Подхватили, заорали в десяток глоток. И словно в ответ из темноты донеслось негромкое:
Взбунтовалась Украина, и попы, и дьяки.
Погинули в Украине жиды и поляки,
Погинули кавалеры хорошего рода,
Даже шляхта загонова, даже хлеборобы.
Крикуны стихли, а голос креп, наливался горечью.
Обещали нам свободу, а настало горе:
Посмотрите, как повсюду вера веру борет.
Эй, Богдане, наш гетьмане, как нам жить на свете?
И поляки, и русины — Адамовы дети!
Голос оборвался, словно певцу не хватило сил. Тишина, неуверенное молчание, а затем веселье вновь вступило в свои права.
Вавилон пировал.
* * *Возле недостроенного редута меня впервые за весь день остановили часовые. Рослые хлопцы в черных каптанах отвели меня к маленькому костерку и поинтересовались, кто я такой и чего мне надо в «хозяйстве» пана полковника Бартасенко. Пришлось назваться. Помогло — но не сразу. Несколько минут пришлось проскучать под дулами мушкетов. Я вновь восхитился. Ай да шевалье!
— Его мосць Августин Бартасенко просит пана Гуаиру в свое хозяйство пожаловать!
Вот это да!
Его мосць восседал возле полупустого казана, от которого отчаянно несло горелым салом. Рядом с ним пристроился кто-то подозрительно знакомый, но почему-то в черном черкасском каптане, при мушкете и сабле. Каптан лениво тыкал ложкой в казан, кривил тонкие губы…
— Вечер добрый панам зацным! То пан Гарсиласио теперь в реестровцах состоит?

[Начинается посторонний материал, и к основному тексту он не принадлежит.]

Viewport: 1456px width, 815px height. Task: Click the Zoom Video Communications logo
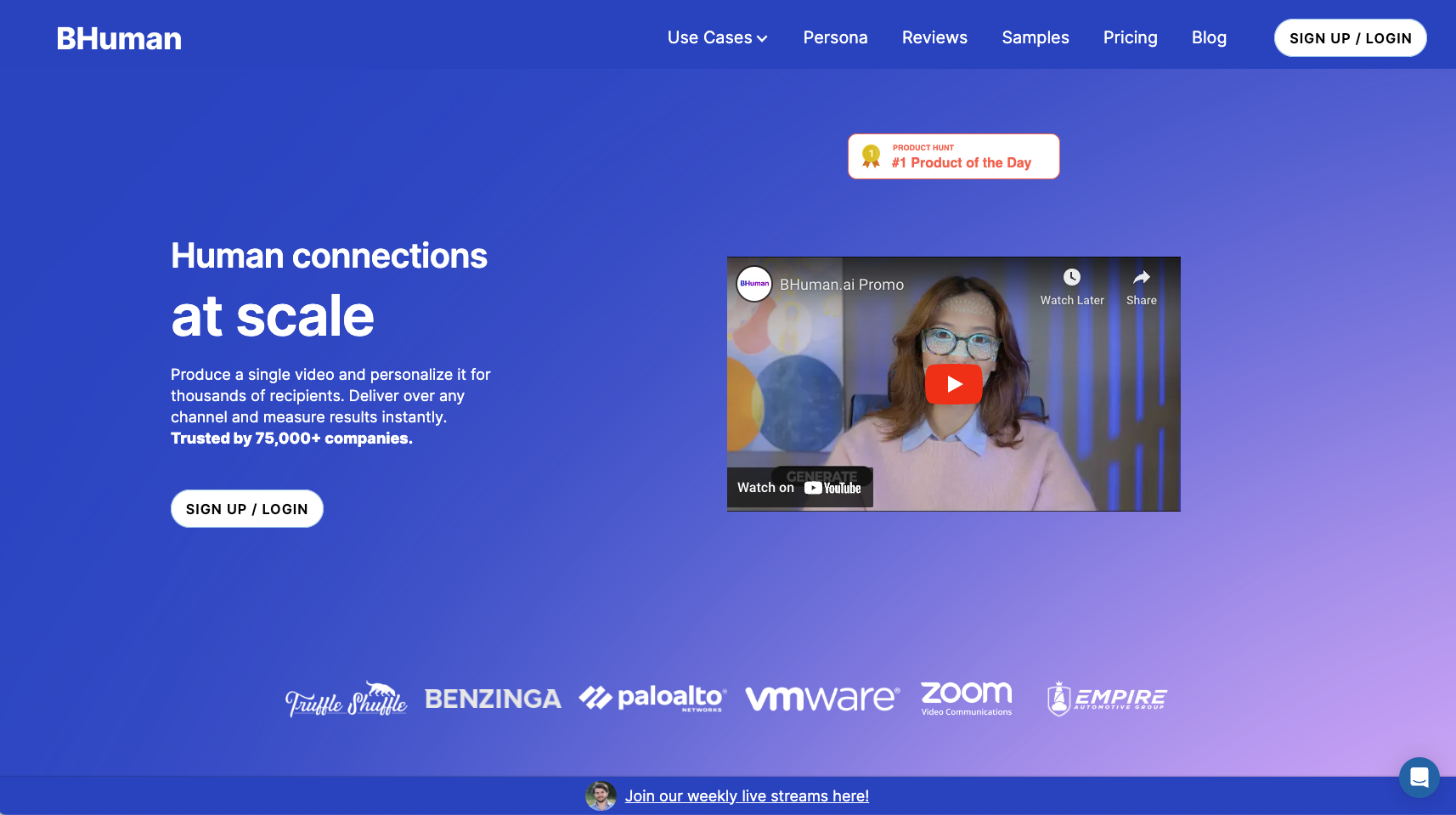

Ответом меня не удостоили. Подозреваю, не только потому, что я заговорил по-русински. Зато славный шевалье даже подскочил. Откуда-то появилась ложка, затем миска, за нею — чарка. Я с трудом сумел отбиться — этим вечером кусок не лез в горло.
— Но, мой друг!.. — Дю Бартас явно расстроился. — Конечно, это каша не то, что едят жантильомы, но обещаю вам, что завтра я лично прослежу…
Завтра?
Я огляделся. Тьма накрыла усыпанное трупами поле, спрятала королевские бастионы у леса.
Завтра?
— Дорогой шевалье! Мой аппетит вырос бы десятикратно, если бы вы помогли найти нашего попа.
Я честно осматривал лагерь, но ни кола, ни веревки с болтающимся на ней братом Азинием увидеть не удалось.
— Попа? Parbleu! Так нет ничего проще!
Оказывается, дю Бартас озаботился и этим. Впрочем, обнаружить бывшего регента оказалось несложно. Под вечер на редут наведался некий румяный отрок, сообщивший, что «пан Озимов» находится поблизости и спрашивает, не прислать ли пану полковнику горшок с пшенной кашей.